Il 2 gennaio 2026, calano i contagi di influenza in Italia, ma esperti avvertono che la diminuzione potrebbe essere temporanea con possibili risalite a gennaio.

Il 2 gennaio 2026, i dati sulla diffusione dell’influenza in Italia mostrano un calo significativo nei contagi, attribuibile a fattori stagionali come il Natale e la chiusura delle scuole. Secondo il rapporto della sorveglianza RespiVirNet, l’incidenza delle infezioni respiratorie acute nella settimana dal 22 al 28 dicembre è scesa a 14,5 casi ogni 1.000 assistiti, rispetto ai 17,1 della settimana precedente. Tuttavia, esperti avvertono che questa diminuzione potrebbe essere temporanea e che i contagi potrebbero risalire nel mese di gennaio.

Contagi in calo: analisi delle prossime settimane

Durante il periodo natalizio, sono stati stimati circa 820.000 nuovi casi di influenza, portando il totale a circa 6,7 milioni dall’inizio della sorveglianza. L’incidenza più elevata è stata registrata tra i bambini di età compresa tra 0 e 4 anni, con circa 39 casi ogni 1.000 assistiti. Gli esperti del dipartimento di Malattie Infettive dell’Istituto Superiore di Sanità (Iss) suggeriscono che il calo dei contagi sia dovuto a una riduzione delle segnalazioni da parte dei medici di famiglia durante le festività, evidenziando che il decremento è più marcato nei dati provenienti dalle comunità rispetto a quelli ospedalieri. Con la riapertura delle scuole, l’incidenza potrebbe aumentare nuovamente, mantenendosi comunque su livelli elevati.

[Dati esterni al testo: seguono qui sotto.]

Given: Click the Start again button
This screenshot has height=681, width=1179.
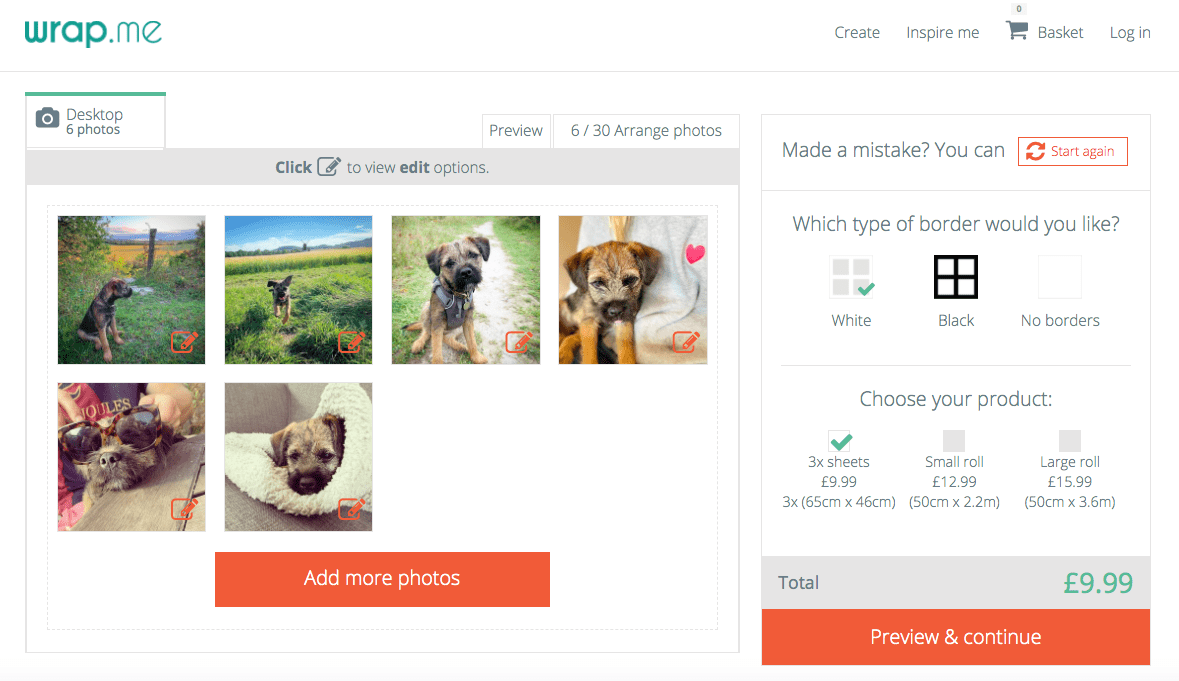Looking at the screenshot, I should (x=1073, y=151).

Le informazioni raccolte in questa settimana potrebbero non riflettere accuratamente la reale circolazione dei virus influenzali, poiché si è registrata una diminuzione delle visite e delle segnalazioni a causa delle festività natalizie. Gli esperti sottolineano che la chiusura delle scuole contribuisce ogni anno a una flessione temporanea nell’andamento dei contagi, riducendo la trasmissione tra le fasce di età più vulnerabili.

Le regioni più colpite dall’influenza

La situazione varia notevolmente a livello regionale. Attualmente, la Sicilia presenta un’intensità molto alta di contagi, seguita dalla Campania con un’intensità alta. Altre regioni come Piemonte, Emilia Romagna, Toscana, Marche, Lazio, Abruzzo, Umbria e Puglia mostrano un’intensità media. In contesti ospedalieri, il tasso di positività per influenza è particolarmente alto, con valori che raggiungono il 50,3%. Nella settimana 51, corrispondente al periodo dal 16 al 22 dicembre, è stato osservato un aumento dei casi gravi rispetto alla stagione precedente, con il sottotipo A(H3N2) che risulta predominante tra i casi più complessi. È importante notare che la maggior parte dei pazienti gravi non era vaccinata.

La variante K dell’influenza

In merito alla caratterizzazione dei virus influenzali, i dati indicano che nella comunità la percentuale di virus A(H3N2) è significativamente più alta rispetto a quella di A(H1N1)pdm09. Anche nei contesti ospedalieri, la predominanza di A(H3N2) è evidente. Attualmente, non sono stati rilevati campioni positivi per influenza di tipo A ‘non sottotipizzabile’, suggerendo l’assenza di ceppi aviari. Le analisi di sequenziamento in corso rivelano che il subclade K del virus A H3N2 è quello più diffuso in Italia, mentre i ceppi H1N1 pdm09 appartengono esclusivamente al subclade D.3.1, parte del clade 5a.2a.1, che include anche i ceppi vaccinali.

Il monitoraggio continuo della situazione è fondamentale per comprendere l’evoluzione dell’epidemia influenzale e adottare le misure necessarie per proteggere la salute pubblica.